As I mentioned before, any text variations (pull quotes, verse, etc.) have to be multiples of your body text leading in order to align to the body text. No way around that. Unless you want just the last line to align, or something like that.
This guy Marcus Garde goes into great detail on classical grids — I guess he was the teacher of the developer of the plug-in Grid Designer Pro. You might find it interesting.
AaronA
ParticipantHi Isidore,
Yes, your body leading must be according to the height of your text frame. (Would the ID did the math for us.)
But you can’t have any variation that you want while keeping to your rules. If you want to align every line, then everything’s gotta be at the same leading, or simply set to ‘align to baseline grid’.
AaronA
ParticipantAgree! Wouldn’t it be nice to be able to shift click on tabs, or simply toggle a ‘select all tabs’ button, then move them all at once by the same increment?
April 25, 2015 at 9:57 am in reply to: Footnotes, and numbered list with character style on number: superscript not applied #74945AaronA
ParticipantGood thought, Dwayne, but nope… the superscripts sit on the baseline only on the footnotes (which employ auto-numbering). Body text using superscript is fine.
(I should add that the footnotes I’m referring to are not true ID footnotes; they are separated from body text in order to span 2 columns. Were they traditional footnotes there’d be no need to apply auto-numbering to the paragraph style.)

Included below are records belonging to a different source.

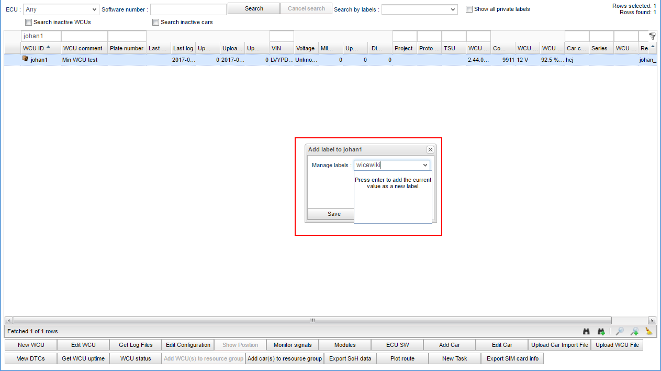Click the Edit Configuration button
The height and width of the screenshot is (371, 661).
pos(188,345)
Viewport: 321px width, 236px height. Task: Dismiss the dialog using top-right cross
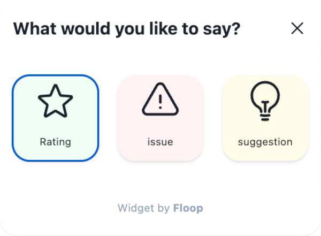tap(297, 28)
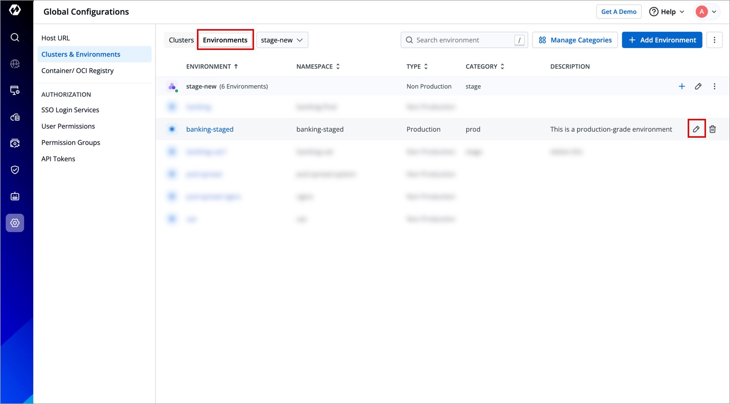Open the three-dot menu for stage-new cluster
This screenshot has width=730, height=404.
pyautogui.click(x=714, y=86)
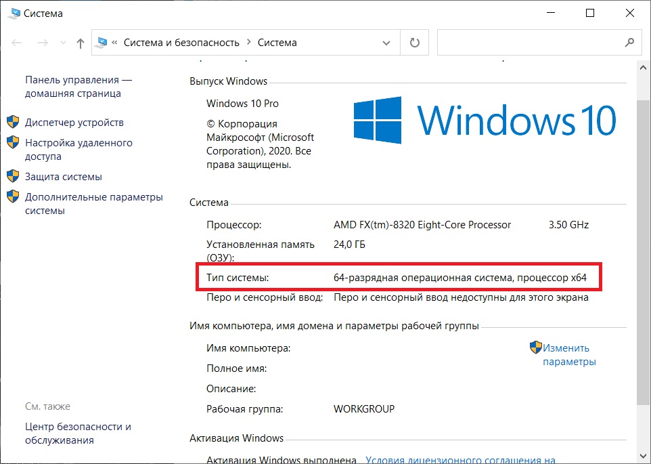Open Центр безопасности и обслуживания
The height and width of the screenshot is (464, 651).
click(78, 434)
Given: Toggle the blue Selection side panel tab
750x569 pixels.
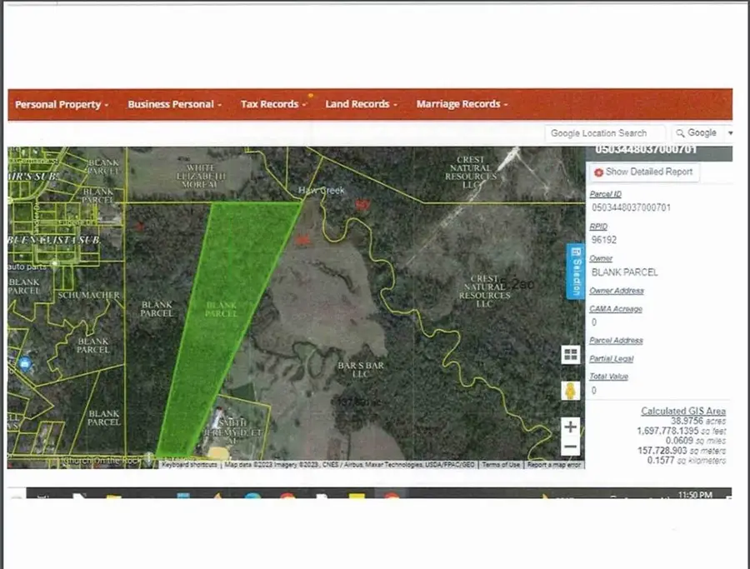Looking at the screenshot, I should pos(574,271).
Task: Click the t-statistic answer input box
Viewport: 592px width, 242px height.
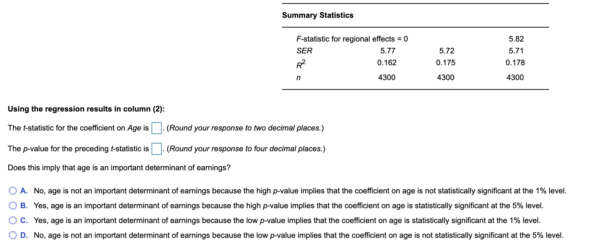Action: (156, 128)
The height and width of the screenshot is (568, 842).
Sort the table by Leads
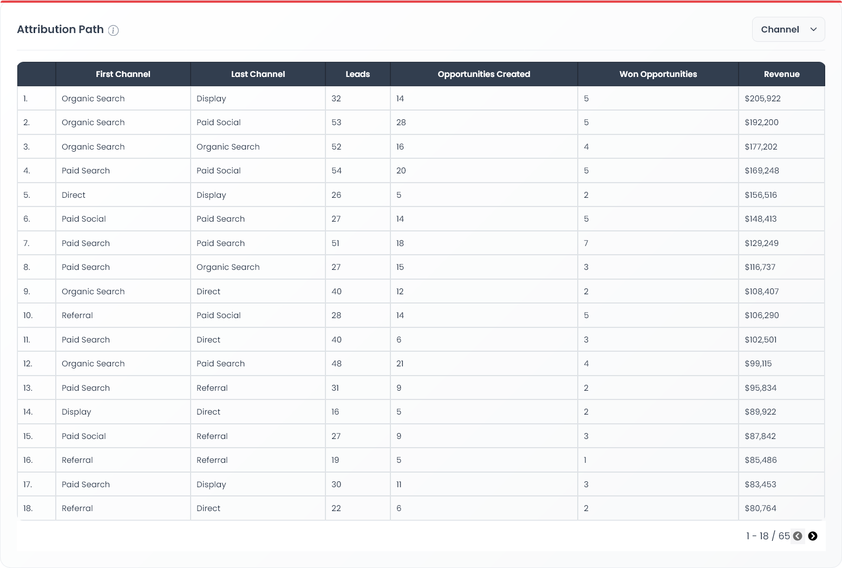pyautogui.click(x=357, y=74)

April 23, 2015 at 7:33 pm in reply to: Footnotes, and numbered list with character style on number: superscript not applied #74924AaronA
ParticipantI’m pretty late to the conversation, Rhiannon, but I just ran into this same issue for the same reasons (superscript character style applied on auto-numbering in footnotes). I have no idea why the footnote #s take on the size of superscript but sit at the baseline. Same fix as you: new character style with some baseline shift applied.
AaronA
ParticipantIs there no way to continue the flow from a previous frame — onto new pages — using the primary text frames? I mean, without placing a file?
AaronA
ParticipantSame here; using ‘span all’ on a header in my book project causes almost every action to take at least 6 seconds to process. Adobe really needs to allow an option to speed this up – temporarily making all text after a certain page overset or something, until the user gives the OK to process it all.